佐賀県教育委員会は27日、教育情報システムへの不正アクセス事件を受け、情報セキュリティー対策をまとめた実施計画を発表した。県立学校のICT(情報通信技術)の運用とセキュリティーに関するルール集の作成や、教職員への専門研修の徹底に加え、管理や運用面の内部監査を全県立学校に対して実施することが柱。取り組み状況や監査結果は県のウェブサイトで公表する。

 事件を検証した第三者委員会が10月下旬にまとめた提言を受け、速やかに実施する10項目を列記した。

 第三者委から基礎知識の不十分さが指摘された「セキュリティー文化」の確立についてはルール集を作り、本年度内に各校に周知する。皆無だったセキュリティーに特化した教職員研修に関しては来年度から毎年、外部講師による専門研修を行う。管理職や初任者の研修にも内外の講師によるカリキュラムを加える。

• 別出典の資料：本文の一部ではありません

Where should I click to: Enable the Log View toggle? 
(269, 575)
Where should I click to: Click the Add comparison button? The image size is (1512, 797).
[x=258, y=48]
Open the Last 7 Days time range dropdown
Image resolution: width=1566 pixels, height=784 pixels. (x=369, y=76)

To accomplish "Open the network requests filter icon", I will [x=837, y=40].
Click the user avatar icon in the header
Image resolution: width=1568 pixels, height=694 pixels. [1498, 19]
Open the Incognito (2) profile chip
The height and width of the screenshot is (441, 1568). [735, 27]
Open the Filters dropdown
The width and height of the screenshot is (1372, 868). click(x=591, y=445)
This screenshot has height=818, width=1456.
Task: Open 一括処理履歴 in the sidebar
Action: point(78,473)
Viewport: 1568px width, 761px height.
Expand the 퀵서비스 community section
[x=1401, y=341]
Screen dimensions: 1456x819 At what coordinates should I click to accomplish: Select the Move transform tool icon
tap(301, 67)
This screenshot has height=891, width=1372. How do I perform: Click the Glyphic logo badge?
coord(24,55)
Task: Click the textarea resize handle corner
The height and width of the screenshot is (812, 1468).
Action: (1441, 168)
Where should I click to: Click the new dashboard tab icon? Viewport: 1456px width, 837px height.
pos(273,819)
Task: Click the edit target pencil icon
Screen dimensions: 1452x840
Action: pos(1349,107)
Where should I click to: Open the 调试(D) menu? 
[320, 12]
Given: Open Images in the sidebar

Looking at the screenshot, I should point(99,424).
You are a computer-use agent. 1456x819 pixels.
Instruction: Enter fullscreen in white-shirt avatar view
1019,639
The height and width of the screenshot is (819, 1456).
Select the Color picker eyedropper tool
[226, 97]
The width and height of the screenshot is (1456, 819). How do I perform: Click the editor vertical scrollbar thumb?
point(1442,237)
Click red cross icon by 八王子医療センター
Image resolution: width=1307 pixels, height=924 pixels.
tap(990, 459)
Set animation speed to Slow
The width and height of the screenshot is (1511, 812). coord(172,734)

 定期的に実施されていなかった監査は、県教委の教育情報システム「SEI-Net(セイネット)」については外部の専門機関による監査を行う。教職員の端末の使用状況や校内LANは、パスワードや個人情報が不用意に見られるような状態になっていないかなど、県教育総務課による内部監査を毎年度、外部機関の助言を受けながら全県立学校で実施する。

 新規デジタル教材の端末への読み込みに生徒が関わらないことや、夜間や土日の休校日に校内無線LANの停止措置を徹底することも盛り込んだ。

 県教育総務課は「取り組み状況などを開示し、広く共有することで生徒、保護者の不安解消や県民の信頼回復に努める」と述べた。

 中長期的な課題として、第三者委が指摘していたセキュリティーを統括する組織体制づくりは検討を続ける。